Scientific-Atlanta, Inc.

by Thomas R. Eisenmann


Scientific-Atlantia (S-A), a leading manufacturer of cable TV equipment, is confronting strategic challenges in mid-2004. For decades, cable operators have faced high switching costs that have locked them into exclusive supply relationships with either S-A or its somewhat larger rival, Motorola. S-A has developed technology that substantially reduces switching costs, and it is positioned to capture market share because it has an 18-month lead over Motorola in developing cable set-top boxes that incorporate digital video recorders (DVRs).
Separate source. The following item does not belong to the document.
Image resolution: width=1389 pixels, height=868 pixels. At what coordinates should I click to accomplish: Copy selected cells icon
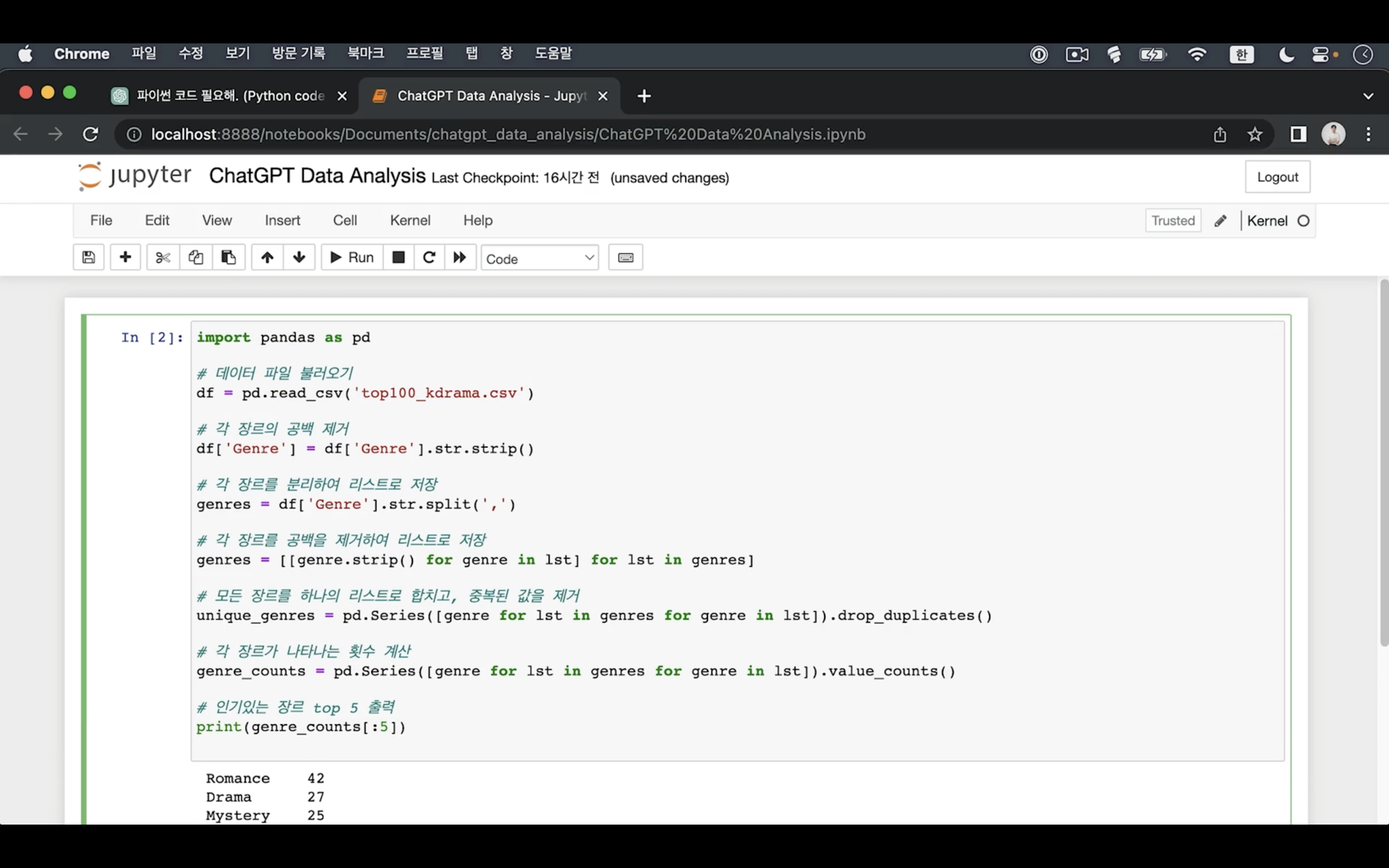pos(196,257)
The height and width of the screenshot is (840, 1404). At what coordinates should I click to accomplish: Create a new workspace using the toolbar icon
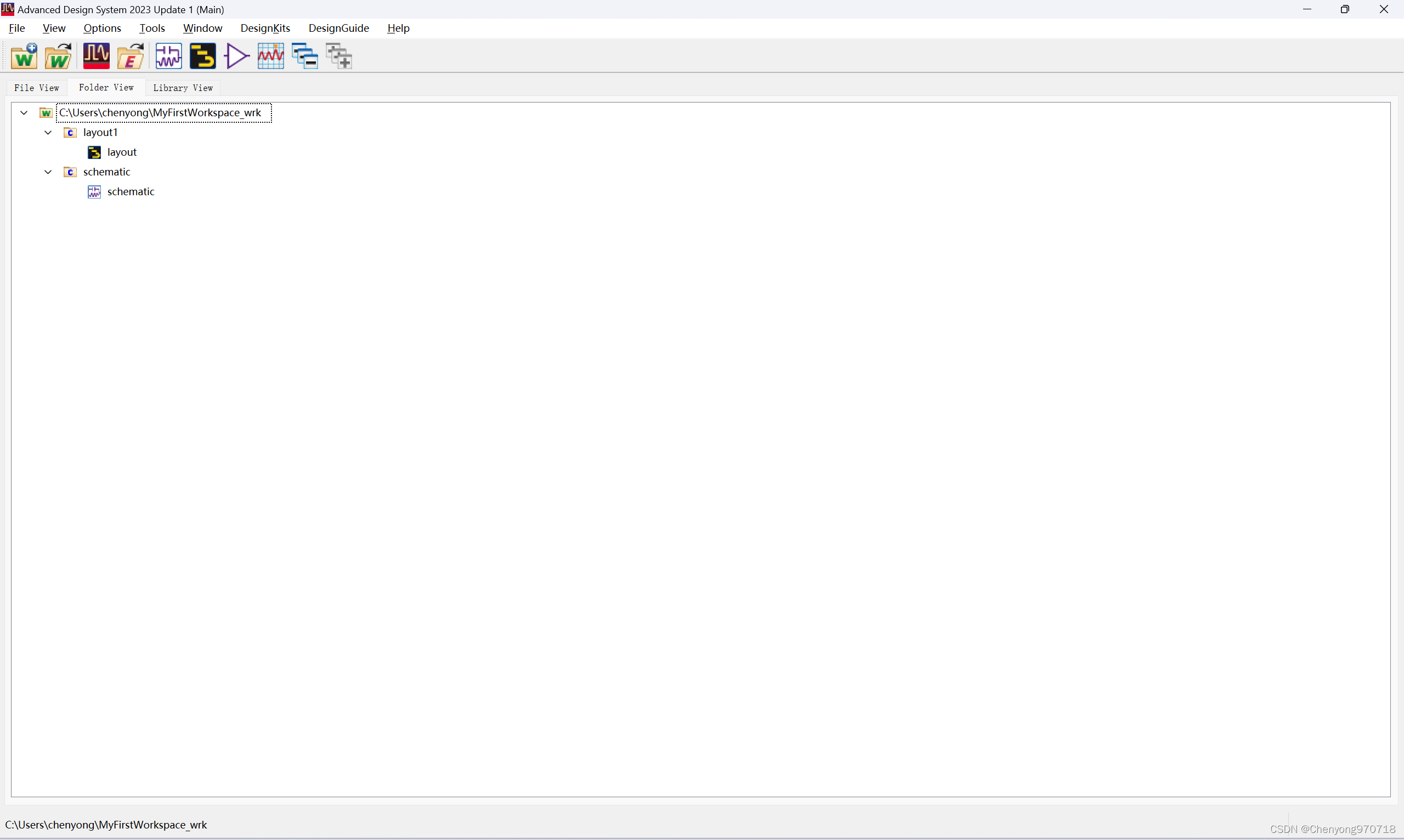[24, 55]
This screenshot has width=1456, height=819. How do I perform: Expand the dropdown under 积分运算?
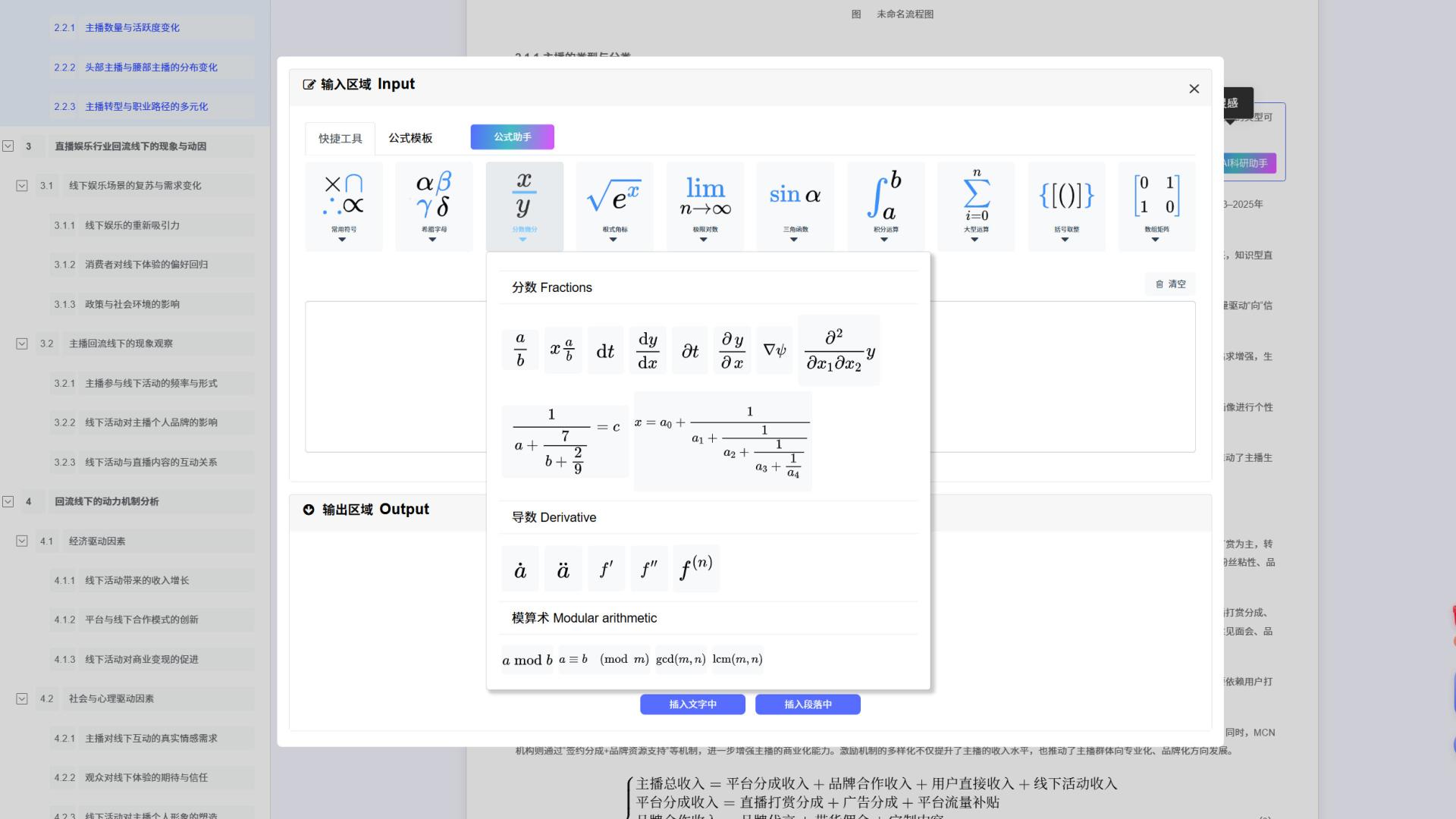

Cable operators are eager to offer DVRs to stem subscriber losses to satellite TV. The case asks whether S-A should aggressively pursue opportunities to overlay its set-tops in cable systems that previously employed only Motorola gear. If so, to what extent should S-A subsidize cable operators' remaining switching costs? Are there risks in introducing more competition into what had previously been a stable duopoly? Also explores S-A's strategic options for dealing with a transition to all-digital television technology and consumers' growing demand for solutions for managing their digital media files (photos, music, etc.). Asks whether S-A should continue to offer an integrated, proprietary, end-to-end transmission solution or, instead, embrace a more open "ecosystem," relying to a greater extent on third-party software and hardware providers and offering solution elements on an unbundled basis. A rewritten version of an earlier case.

Keywords: Technological Innovation; Competition; Industry Structures; Television Entertainment; Duopoly and Oligopoly; Manufacturing Industry; Media and Broadcasting Industry;


Eisenmann, Thomas R. "Scientific-Atlanta, Inc." Harvard Business School Case 804-191, June 2004. (Revised June 2006.)